Na primeira parte, o companheiro de Magdalena acompanha os procedimentos da equipe médica no atendimento de emergência logo após o acidente. Uma descrição bastante intermitente e fragmentada dá as primeiras orientações ao leitor sobre a vida do casal antes do acidente e de como este ocorreu, mas ainda ficam muitas lacunas sem explicação. A narrativa entrecortada parece simbolizar o estado precário da protagonista e a urgência da situação que está ocorrendo, uma luta entre a vida e a morte.

"São cinco ao mesmo tempo, três de azul, dois de branco. Um monitor transmite linhas verdes, apita de vez em quando. Eles só reagem a um dos apitos, o contínuo. Se debruçam sobre ela e empurram o peito contra a cama até que o barulho do monitor volte a ser de goteira. Até agora aconteceu duas vezes. Até agora funcionou. Na última, foi possível ouvir daqui de fora um barulho seco, uma haste se partindo dentro do peito dela. Foi a costela, um deles disse, só pode ter sido. Ficaram de conferir daqui a pouco." (Pág. 13)

Na segunda parte, a voz narrativa muda do companheiro em primeira pessoa para uma Magdalena que, olhando retrospectivamente para o passado, se dirige a si mesma, agora em segunda pessoa, refazendo o caminho da reconstrução do corpo. Neste processo, a história dos seus pais e da família assume um papel muito importante na trama, particularmente a ajuda das tias em todo o tratamento, depois da alta do hospital. A partir deste ponto fica mais claro para o leitor o que realmente ocorreu antes e depois do acidente.

"Me sentei há pouco aqui com as folhas que trazem a tua letra, com os teus objetos guardados, esse conjunto: miudezas que você juntou criando uma costura. Reconheço a tua escolha por escrever a partir dos objetos — começar por aquilo que persistia real, para então compor as circunstâncias ao redor. Assim pareceu ser possível se lembrar do resto, certo?, ou no mínimo pressupor, imaginar. Não faria diferença entre uma coisa e outra, no nosso caso, desde que tivéssemos um registro. Algo em mãos." (Pág. 147)

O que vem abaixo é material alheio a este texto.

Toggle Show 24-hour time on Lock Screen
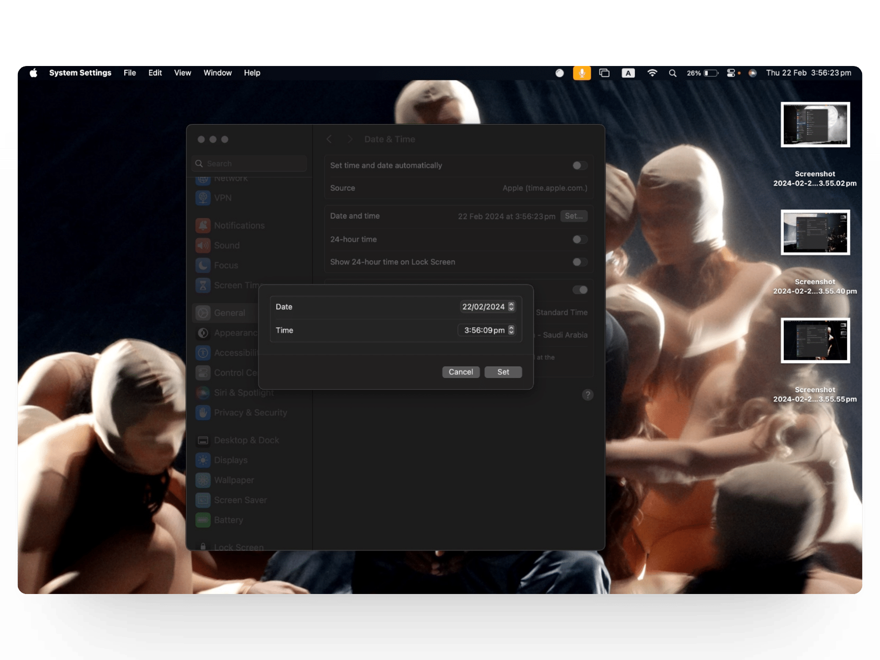The height and width of the screenshot is (660, 880). tap(579, 262)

E aparece, então, a força da escrita na reconstrução e transformação da protagonista em outra mulher, bem diferente e mais forte do que aquela de antes do acidente. A tragédia certamente nunca foi superada, mas a sobrevivência em cada pequena vitória do cotidiano leva a jovem tecelã a um caminho de superação e amadurecimento no qual as atividades manuais e o próprio ato de escrever exercem um papel decisivo de força e resistência.

"Se sentou para escrever uma mulher — um centro, uma casa, um relevo, uma mulher que pudesse ser você, mas que fosse de imediato algo mais do que isso. Algo inexato e, por isso, múltiplo. (...) Começar pelas vozes, era o que você queria. Quais delas você escolheria, como falariam?, um encontro entre elas?, trocas de palavras?, como se resolveriam sobre o que veio antes e depois do teu corpo inexplicavelmente deitado sobre o asfalto?" (Pág. 148)

Na terceira parte, como se deduz pelo título, Linhas Soltas, uma série de fragmentos isolados descrevendo os diálogos no hospital (que eram escritos devido à perda da fala) e também outras passagens, como as alterações nas rezas, um recurso muito bem explorado já na primeira parte, encerram o romance construído sobre uma estrutura que, se não chega a ser experimental, exige bastante atenção do leitor mas se revela no final uma leitura muito recompensadora e envolvente. Mais uma revelação e contribuição importante do Prêmio Sesc para a literatura brasileira contemporânea.

Juliana Leite (Petrópolis, 1983) é graduada em Comunicação Social pela UERJ e mestre em Literatura Comparada pela mesma instituição. Integra a antologia "14 novos autores brasileiros", organizada por Adriana Lisboa. Em 2018, foi selecionada para a residência artística "Publication Intensive" da revista de arte contemporânea "Triple Canopy" (NY). Vive no Rio de Janeiro. "Entre as mãos" é seu primeiro romance.